## STUDY TEXT

#ME TOO

 

 

 

 

I never thought I’d write about my dirty little secret forty years later but the culture that is forming around abuse against women compels me to speak my truth.
 
It was a warm summer day in suburban New York, the kind of day for halter and shorts and a cooler full of water and juice boxes that accompanied my boys and me to a local park. Suddenly I heard a scream which was undoubtedly my youngest, who had just fallen off the jungle gym, blood gushing from the side of his head. I scraped him up, heart beating, and rushed off to our pediatrician, a mere 4 blocks away. We were ushered into an examining room with the doctor following closely behind. One quick look and it was ascertained that butterfly bandages would do the job. My shoulders relaxed and I stood near the table hugging my baby just as I felt a hand slide under my halter and onto my bare breast. When I pulled myself away the good doctor planted a kiss on my mouth, tongue and all, as I recoiled, taking my baby into my arms. He said something to the effect that it was no big deal and besides he was only honoring how attractive I was. I left in a hurry, not even bothering to stop at the desk where his wife was in charge of accounts.

## INFORMATION SUPPLIED

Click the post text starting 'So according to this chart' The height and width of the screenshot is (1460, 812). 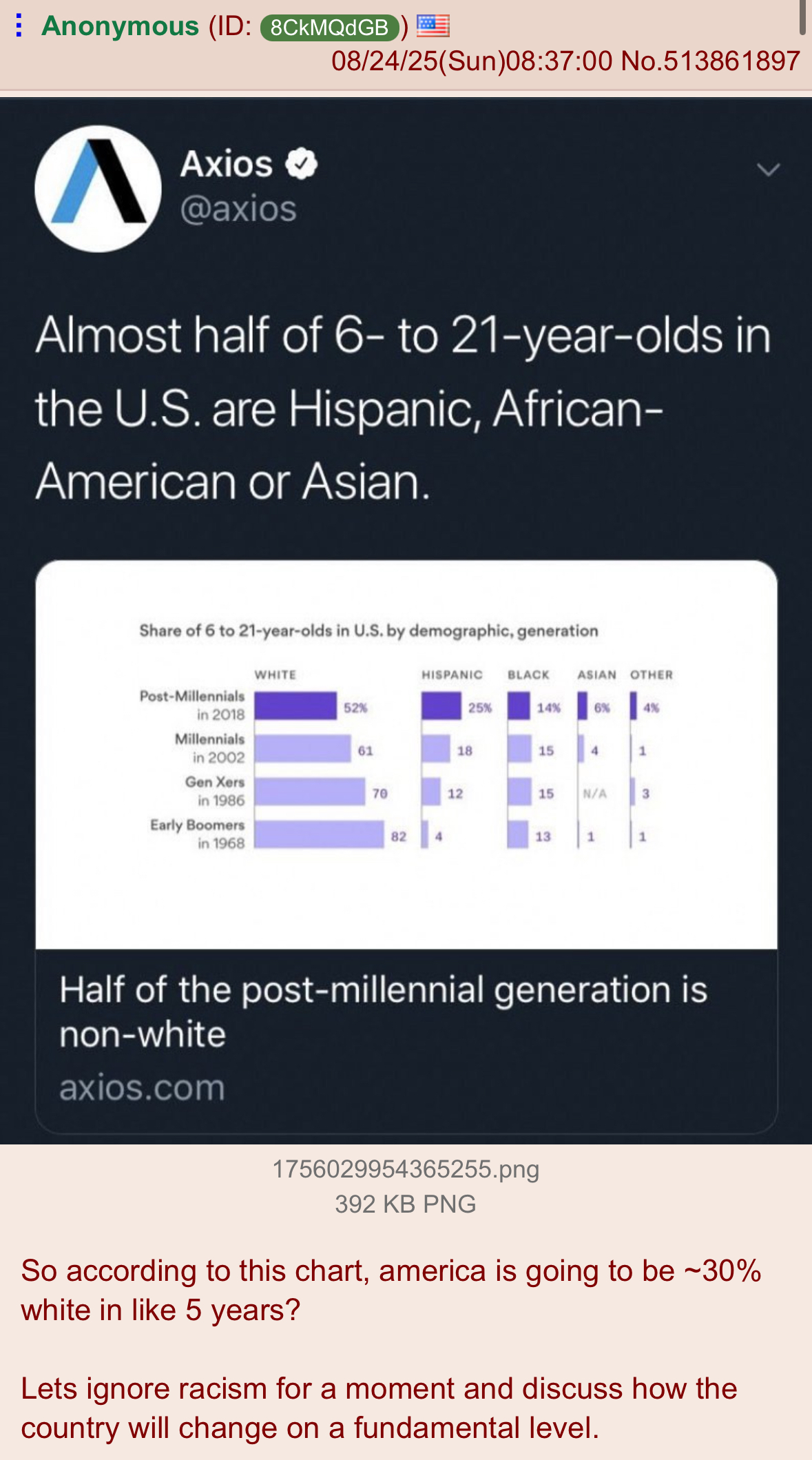click(391, 1290)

## WHAT YOU NEED TO DO
1 - Copy word for word the part of the #ME TOO essay that opens with the words containing "I never thought" and closes with "speak my truth.".
2 - Which body parts are named in the #ME TOO essay?
Rely on the #ME TOO essay alone, not the data.

## TASK-BY-TASK SOLUTIONS
1 -
I never thought I’d write about my dirty little secret forty years later but the culture that is forming around abuse against women compels me to speak my truth.

2 - head, heart, shoulders, hand, breast, mouth, tongue, arms